This MA provides the theoretical and practical knowledge necessary for a lead role in collections care and management for a range of collection types and contexts. It is aimed at conservators, curators and others aiming to take on significant collections care responsibilities, including graduates from conservation courses, museum studies, galleries care or other museum, history or science related disciplines, intending to develop their careers in this area.

This two year course offers a flexible study path to achieve your MA. The curriculum is delivered over eight five-day study blocks in themed units, spread out over the two year programme. In addition, students undertake work-based learning for at least one day a week during the academic year, to apply and extend the skills learned during the study blocks.
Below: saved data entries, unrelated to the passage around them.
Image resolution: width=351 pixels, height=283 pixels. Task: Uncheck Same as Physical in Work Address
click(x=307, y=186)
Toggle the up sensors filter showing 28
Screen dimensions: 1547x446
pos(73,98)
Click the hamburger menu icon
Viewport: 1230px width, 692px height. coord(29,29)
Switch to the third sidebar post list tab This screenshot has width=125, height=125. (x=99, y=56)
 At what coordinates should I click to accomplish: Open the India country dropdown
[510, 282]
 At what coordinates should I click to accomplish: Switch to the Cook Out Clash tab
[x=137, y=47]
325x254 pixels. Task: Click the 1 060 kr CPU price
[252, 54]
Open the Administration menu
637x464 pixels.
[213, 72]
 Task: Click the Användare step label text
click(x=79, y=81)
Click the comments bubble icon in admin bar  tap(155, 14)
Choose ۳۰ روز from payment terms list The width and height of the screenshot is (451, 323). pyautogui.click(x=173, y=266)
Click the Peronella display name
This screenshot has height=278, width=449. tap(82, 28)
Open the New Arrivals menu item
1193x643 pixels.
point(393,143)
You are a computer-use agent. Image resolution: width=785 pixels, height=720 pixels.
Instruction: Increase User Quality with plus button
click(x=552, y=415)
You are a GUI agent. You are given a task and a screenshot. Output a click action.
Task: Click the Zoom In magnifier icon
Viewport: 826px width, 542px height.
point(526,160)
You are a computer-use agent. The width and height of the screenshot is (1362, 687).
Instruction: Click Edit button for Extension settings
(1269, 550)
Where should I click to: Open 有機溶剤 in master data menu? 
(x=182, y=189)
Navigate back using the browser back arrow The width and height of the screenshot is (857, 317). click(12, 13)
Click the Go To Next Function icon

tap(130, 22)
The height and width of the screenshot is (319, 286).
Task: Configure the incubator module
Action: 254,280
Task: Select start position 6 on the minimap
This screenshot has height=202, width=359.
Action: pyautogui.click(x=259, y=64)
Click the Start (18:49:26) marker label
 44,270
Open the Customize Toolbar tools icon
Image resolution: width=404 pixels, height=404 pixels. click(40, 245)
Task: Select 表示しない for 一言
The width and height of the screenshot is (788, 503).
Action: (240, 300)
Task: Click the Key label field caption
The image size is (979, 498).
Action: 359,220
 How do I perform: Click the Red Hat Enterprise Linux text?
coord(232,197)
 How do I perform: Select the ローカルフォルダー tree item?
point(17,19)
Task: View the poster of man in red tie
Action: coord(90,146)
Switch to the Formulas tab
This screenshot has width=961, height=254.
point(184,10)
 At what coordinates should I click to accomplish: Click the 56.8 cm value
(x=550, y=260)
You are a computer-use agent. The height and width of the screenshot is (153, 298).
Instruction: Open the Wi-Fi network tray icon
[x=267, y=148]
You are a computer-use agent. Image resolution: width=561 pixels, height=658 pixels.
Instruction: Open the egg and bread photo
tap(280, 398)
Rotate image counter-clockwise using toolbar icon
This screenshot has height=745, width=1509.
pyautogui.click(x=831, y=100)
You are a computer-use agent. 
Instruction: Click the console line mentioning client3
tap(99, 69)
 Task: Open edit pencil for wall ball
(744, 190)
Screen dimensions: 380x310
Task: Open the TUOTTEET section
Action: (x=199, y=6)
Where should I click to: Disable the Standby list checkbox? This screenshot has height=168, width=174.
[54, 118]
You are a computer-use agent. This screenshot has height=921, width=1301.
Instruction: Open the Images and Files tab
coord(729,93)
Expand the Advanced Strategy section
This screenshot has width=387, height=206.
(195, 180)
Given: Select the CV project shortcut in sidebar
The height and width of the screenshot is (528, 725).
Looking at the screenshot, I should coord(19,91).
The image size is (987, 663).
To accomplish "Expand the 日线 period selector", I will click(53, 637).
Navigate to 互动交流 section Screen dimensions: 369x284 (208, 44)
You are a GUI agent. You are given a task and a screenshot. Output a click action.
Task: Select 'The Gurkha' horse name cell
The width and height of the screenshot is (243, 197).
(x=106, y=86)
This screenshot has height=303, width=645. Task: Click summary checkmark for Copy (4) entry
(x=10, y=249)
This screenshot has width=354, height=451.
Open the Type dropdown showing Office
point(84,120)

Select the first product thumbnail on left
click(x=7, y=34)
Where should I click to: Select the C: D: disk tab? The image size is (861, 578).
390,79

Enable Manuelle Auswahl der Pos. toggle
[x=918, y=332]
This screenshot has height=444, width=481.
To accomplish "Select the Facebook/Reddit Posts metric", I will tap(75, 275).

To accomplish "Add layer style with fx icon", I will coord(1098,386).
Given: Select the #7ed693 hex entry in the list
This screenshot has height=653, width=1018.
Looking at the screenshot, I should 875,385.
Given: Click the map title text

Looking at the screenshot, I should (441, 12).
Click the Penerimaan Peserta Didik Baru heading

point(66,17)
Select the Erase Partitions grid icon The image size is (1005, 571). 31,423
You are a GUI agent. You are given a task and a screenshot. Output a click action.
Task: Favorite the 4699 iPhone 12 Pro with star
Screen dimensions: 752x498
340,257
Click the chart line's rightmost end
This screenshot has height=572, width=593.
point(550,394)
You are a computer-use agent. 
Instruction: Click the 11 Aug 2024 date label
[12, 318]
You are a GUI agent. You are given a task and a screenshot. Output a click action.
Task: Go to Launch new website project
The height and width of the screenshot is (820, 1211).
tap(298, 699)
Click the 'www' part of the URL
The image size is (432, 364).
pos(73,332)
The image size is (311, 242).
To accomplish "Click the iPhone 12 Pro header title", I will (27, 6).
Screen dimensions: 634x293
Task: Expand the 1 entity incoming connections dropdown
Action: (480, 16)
Programme units cover a comprehensive programme of theory, coupled with practical conservation exercises and visits that focus on key aspects of contemporary collections care and management practice. Taught blocks are supported by off-site work-based learning, professional practice assignments and a dissertation.

Three key professional skills developed over the course of your studies are:

  • Problem-solving
  • Evaluative judgement
  • Negotiation & influencing

Areas of study

  • Understanding, monitoring and managing agents of deterioration
  • Relative humidity and light
  • Emergency/salvage planning
  • Integrated pest management
  • Collections surveys, risk assessment and management
  • Managing staff
  • Strategic resource allocation to maximise collections care

You can expect

  • Teaching by high profile experts in their field
  • To work with a large and diverse Collection comprising objects from all disciplines, allowing students to apply knowledge to real-life problems
  • To develop a broad range of transferrable skills in communication, critical thinking, and research
  • To build contacts and networks
  • A course that encourages interdisciplinary practice
  • A collaborative environment with access to experts in a range of conservation disciplines
  • Visiting lecturers from public and private institutions
  • A low student to staff ratio

Hear from Subject Leader, Shayne Rivers

Hear Shayne Rivers talk about what makes this course unique, the different elements of the course and how students benefit from the historic house environment.


Our students benefit from a unique opportunity to study in a working historic house and estate environment. Facilities include:

The on-site Art and Conservation Library puts thousands of specialist books and journals within your reach and you can access specialist databases in the IT suite.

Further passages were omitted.